***** DATA SECTION
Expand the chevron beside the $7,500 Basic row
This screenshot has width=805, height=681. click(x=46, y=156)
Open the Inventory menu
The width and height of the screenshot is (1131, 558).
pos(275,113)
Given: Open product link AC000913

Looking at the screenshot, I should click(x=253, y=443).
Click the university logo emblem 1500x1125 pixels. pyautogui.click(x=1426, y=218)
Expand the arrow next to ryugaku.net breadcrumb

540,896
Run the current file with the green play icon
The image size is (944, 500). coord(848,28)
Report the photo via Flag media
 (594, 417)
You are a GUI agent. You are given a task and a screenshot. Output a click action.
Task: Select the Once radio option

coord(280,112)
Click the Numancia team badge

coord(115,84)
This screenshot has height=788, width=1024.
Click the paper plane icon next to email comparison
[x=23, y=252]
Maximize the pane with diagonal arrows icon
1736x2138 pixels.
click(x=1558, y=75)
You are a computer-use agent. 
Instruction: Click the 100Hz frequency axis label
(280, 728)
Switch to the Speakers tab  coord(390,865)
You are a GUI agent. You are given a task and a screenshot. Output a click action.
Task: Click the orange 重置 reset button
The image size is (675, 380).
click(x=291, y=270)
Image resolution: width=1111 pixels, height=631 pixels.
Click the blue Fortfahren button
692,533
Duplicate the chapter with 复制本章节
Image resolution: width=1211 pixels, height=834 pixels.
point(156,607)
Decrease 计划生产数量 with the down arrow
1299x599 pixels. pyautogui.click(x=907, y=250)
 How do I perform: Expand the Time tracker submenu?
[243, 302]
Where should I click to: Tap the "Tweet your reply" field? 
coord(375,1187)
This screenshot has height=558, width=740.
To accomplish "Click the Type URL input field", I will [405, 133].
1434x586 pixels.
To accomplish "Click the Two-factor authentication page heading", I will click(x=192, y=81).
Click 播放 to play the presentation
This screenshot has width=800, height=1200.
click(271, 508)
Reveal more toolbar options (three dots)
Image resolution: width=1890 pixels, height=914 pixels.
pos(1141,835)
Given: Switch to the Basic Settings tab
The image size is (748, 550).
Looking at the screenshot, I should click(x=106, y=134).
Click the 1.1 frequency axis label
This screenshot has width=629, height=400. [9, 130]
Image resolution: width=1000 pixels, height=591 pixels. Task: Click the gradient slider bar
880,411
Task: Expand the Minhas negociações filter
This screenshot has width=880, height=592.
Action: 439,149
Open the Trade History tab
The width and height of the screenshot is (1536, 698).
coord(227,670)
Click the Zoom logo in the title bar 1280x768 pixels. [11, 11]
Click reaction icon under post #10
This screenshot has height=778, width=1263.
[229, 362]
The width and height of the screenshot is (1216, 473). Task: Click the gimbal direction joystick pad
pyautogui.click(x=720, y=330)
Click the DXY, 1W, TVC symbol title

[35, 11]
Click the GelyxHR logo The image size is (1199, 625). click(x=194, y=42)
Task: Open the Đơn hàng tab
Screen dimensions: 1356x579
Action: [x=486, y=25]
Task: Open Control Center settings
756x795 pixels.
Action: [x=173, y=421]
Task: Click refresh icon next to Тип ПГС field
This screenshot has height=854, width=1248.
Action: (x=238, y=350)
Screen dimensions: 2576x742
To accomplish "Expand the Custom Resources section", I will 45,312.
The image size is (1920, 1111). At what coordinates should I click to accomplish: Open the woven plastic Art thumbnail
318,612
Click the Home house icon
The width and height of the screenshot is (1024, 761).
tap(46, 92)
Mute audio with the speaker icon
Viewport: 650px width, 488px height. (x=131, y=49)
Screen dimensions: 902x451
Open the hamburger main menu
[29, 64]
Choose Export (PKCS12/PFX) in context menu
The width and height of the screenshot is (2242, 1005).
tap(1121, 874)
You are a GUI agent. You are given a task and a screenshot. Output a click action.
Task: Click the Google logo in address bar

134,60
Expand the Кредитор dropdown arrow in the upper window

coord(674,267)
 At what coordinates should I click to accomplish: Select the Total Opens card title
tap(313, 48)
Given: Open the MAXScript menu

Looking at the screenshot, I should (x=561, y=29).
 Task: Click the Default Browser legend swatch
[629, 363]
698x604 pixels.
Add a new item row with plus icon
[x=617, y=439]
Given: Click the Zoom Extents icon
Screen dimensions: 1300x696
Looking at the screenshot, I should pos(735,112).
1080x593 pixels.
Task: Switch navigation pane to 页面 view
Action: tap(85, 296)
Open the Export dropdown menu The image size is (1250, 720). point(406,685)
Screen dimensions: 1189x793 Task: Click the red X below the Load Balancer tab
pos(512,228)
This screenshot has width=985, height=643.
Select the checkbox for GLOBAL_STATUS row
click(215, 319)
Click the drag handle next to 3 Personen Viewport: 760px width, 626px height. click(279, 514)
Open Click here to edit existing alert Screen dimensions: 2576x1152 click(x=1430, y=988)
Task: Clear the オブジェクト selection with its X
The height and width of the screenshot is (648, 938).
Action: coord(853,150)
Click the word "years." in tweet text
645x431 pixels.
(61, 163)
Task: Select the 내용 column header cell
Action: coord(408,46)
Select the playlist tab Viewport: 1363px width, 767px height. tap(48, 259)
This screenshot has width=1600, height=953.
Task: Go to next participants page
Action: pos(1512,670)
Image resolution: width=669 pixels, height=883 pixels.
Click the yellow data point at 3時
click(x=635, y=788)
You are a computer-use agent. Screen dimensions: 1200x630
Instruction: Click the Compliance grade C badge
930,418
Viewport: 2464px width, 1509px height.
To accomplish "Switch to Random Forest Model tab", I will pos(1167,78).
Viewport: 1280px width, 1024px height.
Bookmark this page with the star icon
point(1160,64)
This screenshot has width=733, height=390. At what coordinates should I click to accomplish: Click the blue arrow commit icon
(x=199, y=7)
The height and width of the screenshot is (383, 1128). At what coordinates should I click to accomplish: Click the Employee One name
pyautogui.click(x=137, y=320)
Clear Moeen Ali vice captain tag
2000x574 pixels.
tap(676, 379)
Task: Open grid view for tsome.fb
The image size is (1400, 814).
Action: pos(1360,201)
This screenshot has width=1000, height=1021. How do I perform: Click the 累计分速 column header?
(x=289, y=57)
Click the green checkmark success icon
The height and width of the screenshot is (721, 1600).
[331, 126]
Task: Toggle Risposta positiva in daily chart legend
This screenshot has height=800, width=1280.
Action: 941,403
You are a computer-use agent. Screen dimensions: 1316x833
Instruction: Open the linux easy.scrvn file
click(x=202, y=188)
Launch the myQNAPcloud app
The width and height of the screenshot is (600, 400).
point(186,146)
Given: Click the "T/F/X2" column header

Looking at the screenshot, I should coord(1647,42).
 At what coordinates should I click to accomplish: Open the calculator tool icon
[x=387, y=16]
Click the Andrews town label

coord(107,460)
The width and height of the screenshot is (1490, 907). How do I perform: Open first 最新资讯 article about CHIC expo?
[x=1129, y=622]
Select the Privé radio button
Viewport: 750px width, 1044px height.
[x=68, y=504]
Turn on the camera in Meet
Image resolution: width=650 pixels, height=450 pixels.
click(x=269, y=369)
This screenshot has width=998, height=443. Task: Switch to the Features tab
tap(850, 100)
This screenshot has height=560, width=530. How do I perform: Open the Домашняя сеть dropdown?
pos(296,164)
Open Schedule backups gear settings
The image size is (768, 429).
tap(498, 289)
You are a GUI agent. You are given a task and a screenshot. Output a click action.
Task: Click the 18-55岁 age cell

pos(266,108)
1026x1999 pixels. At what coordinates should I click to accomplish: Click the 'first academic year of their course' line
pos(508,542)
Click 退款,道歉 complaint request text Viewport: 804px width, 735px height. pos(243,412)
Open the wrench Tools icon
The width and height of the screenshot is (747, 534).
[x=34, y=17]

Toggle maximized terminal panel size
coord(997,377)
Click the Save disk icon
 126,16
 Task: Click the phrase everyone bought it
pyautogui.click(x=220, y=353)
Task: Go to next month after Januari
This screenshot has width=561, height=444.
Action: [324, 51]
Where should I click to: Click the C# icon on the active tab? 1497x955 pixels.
**********
- TASK REQUIREMENTS
Your answer should be the lines above from the one containing "The height and width of the screenshot is (383, 1128)." through the one containing "Task: Open grid view for tsome.fb", copied exactly and with both ends kept.

- RESPONSE TO THIS EXERCISE
The height and width of the screenshot is (383, 1128). At what coordinates should I click to accomplish: Click the Employee One name
pyautogui.click(x=137, y=320)
Clear Moeen Ali vice captain tag
2000x574 pixels.
tap(676, 379)
Task: Open grid view for tsome.fb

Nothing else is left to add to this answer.